EXERCISE: Which lines of the records contain the word "computer"? Pull out each of those lines and copy it unchanged.

══ RECORD EXCERPTS

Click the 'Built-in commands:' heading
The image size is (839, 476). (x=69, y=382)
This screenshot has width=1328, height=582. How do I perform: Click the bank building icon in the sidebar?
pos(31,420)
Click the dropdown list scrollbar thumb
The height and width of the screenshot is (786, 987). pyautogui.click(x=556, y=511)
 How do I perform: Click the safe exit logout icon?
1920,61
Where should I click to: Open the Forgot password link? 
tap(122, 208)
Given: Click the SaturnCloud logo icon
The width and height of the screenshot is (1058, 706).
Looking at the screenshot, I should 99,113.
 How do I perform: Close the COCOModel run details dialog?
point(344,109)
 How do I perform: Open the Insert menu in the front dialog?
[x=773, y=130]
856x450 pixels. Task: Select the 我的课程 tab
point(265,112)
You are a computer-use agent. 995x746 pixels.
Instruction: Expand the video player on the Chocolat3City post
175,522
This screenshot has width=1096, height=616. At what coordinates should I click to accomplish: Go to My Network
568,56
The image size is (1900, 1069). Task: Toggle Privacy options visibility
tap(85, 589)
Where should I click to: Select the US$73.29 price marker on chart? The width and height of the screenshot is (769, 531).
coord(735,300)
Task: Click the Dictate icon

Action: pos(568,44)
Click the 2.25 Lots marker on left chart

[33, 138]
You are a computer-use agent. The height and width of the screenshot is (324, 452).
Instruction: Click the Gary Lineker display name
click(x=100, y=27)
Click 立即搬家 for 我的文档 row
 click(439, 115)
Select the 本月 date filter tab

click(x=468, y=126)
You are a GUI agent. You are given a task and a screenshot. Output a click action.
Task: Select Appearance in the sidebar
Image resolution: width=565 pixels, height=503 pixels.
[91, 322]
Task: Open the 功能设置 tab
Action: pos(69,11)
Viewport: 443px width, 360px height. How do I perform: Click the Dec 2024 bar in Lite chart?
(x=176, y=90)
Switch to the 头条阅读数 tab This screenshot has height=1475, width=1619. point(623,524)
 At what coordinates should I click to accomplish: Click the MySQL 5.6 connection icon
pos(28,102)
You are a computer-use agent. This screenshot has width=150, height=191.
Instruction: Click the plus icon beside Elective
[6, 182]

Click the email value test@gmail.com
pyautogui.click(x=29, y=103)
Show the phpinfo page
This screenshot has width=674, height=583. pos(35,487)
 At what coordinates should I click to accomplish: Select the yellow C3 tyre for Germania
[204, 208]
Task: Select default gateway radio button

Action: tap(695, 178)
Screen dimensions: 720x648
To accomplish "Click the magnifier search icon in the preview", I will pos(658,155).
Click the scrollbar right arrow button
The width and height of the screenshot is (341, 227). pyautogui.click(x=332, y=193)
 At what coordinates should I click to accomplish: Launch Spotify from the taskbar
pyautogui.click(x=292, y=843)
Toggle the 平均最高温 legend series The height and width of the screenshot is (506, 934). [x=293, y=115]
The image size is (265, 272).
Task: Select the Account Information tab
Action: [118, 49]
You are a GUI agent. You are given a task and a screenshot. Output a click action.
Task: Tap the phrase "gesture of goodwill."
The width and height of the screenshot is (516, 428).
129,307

════

RESPONSE FOR THIS EXERCISE:
You are a computer-use agent. 995x746 pixels.
You are a computer-use agent. The height and width of the screenshot is (324, 452).
You are a computer-use agent. This screenshot has width=150, height=191.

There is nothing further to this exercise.